Workshopnya sendiri sudah digagas cukup lama, sejak 2013. Setelah mempersiapkan segala sesuatunya, penyelenggaraan baru terwujud nyaris setahun kemudian. Rumah Media kemudian memberangkatkan tim yang terdiri atas Mas Anto Prabowo, Aulia Muhammad, dan aku, plus pendongeng Ditya Naumila sebagai bintang tamu.

Kami berangkat numpak mobil Aul hari Sabtu pagi pukul 6, kala mentari masih muda dan embun menetes dari pucuk dedaunan membasahi tanah. Begitu tiba di TKP sekitar satu setengah jam kemudian, kami berempat langsung disuguhi sarapan opor ayam yang sangat lezat. Saking lezatnya, aku sampai lupa diri dan mencaplok semua lomboknya, padahal perutku sedang berada dalam keadaan yang kurang fit.

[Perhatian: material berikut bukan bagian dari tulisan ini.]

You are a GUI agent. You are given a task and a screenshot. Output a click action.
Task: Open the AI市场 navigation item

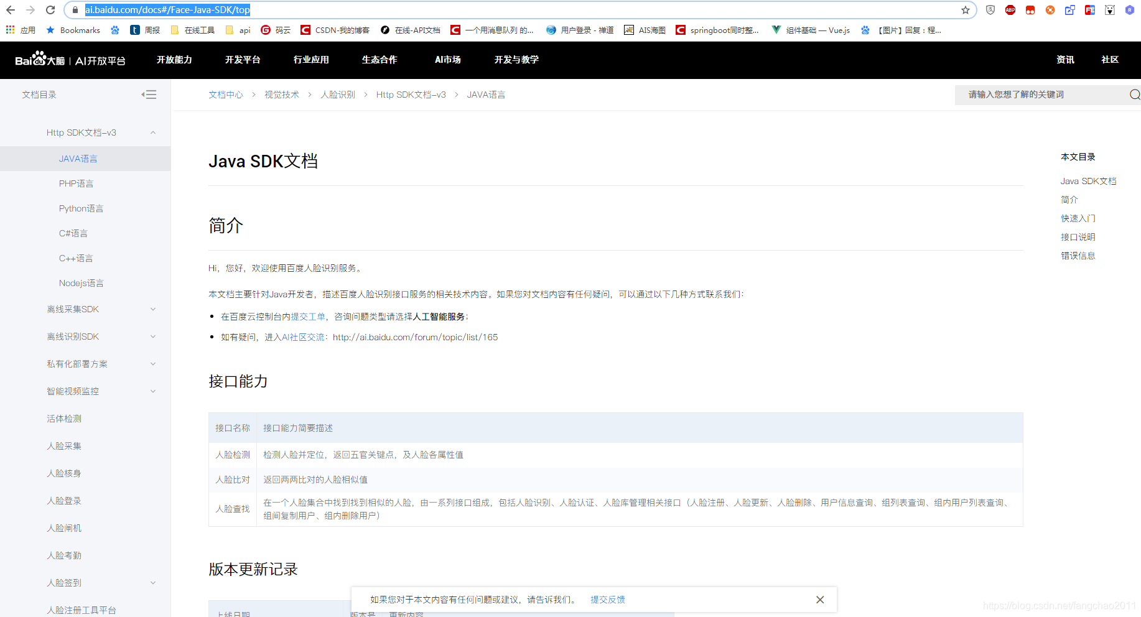coord(447,60)
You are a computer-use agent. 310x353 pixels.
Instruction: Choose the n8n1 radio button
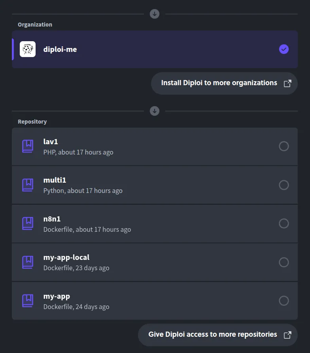[284, 223]
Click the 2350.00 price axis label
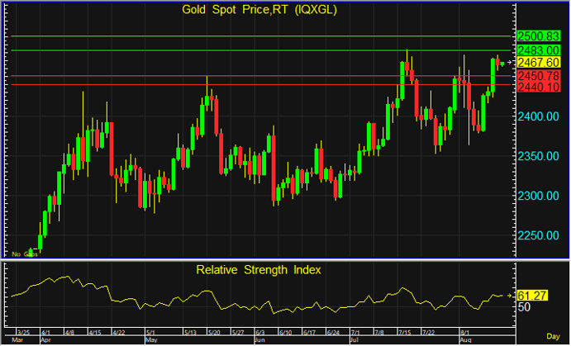Screen dimensions: 571x346 (535, 156)
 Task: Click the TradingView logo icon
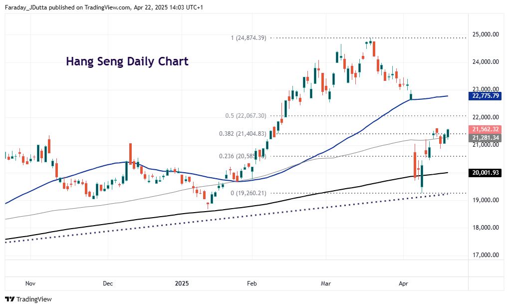pos(9,300)

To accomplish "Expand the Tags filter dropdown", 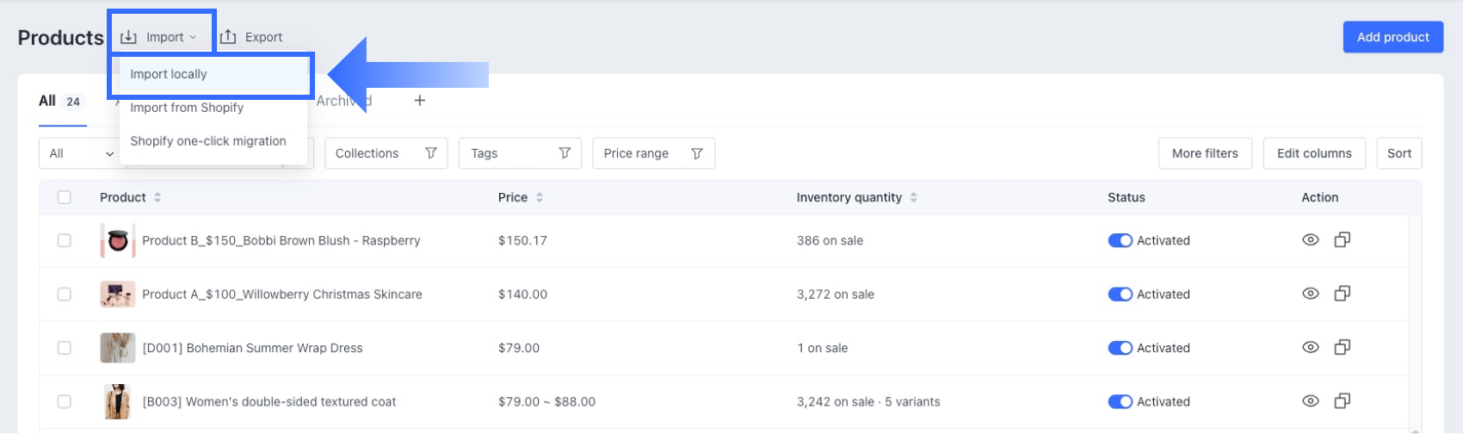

 Akibatnya, hanya beberapa menit sebelum kickoff dan aku harus tampil paling awal, aku masih sibuk lari-lari mencari WC untuk throwing big water. Pukul 9.30 acara dimulai dengan sambutan-sambutan dari para sesepuh. Workshop diikuti 17 peserta yang sebagian besar cewek. Mereka merupakan hasil seleksi panitia yang dipimpin Mas Hasan Aoni dan Mas Edy Supratno. Pengumuman workshop sendiri dipasang di koran Radar Kudus seminggu sebelum acara.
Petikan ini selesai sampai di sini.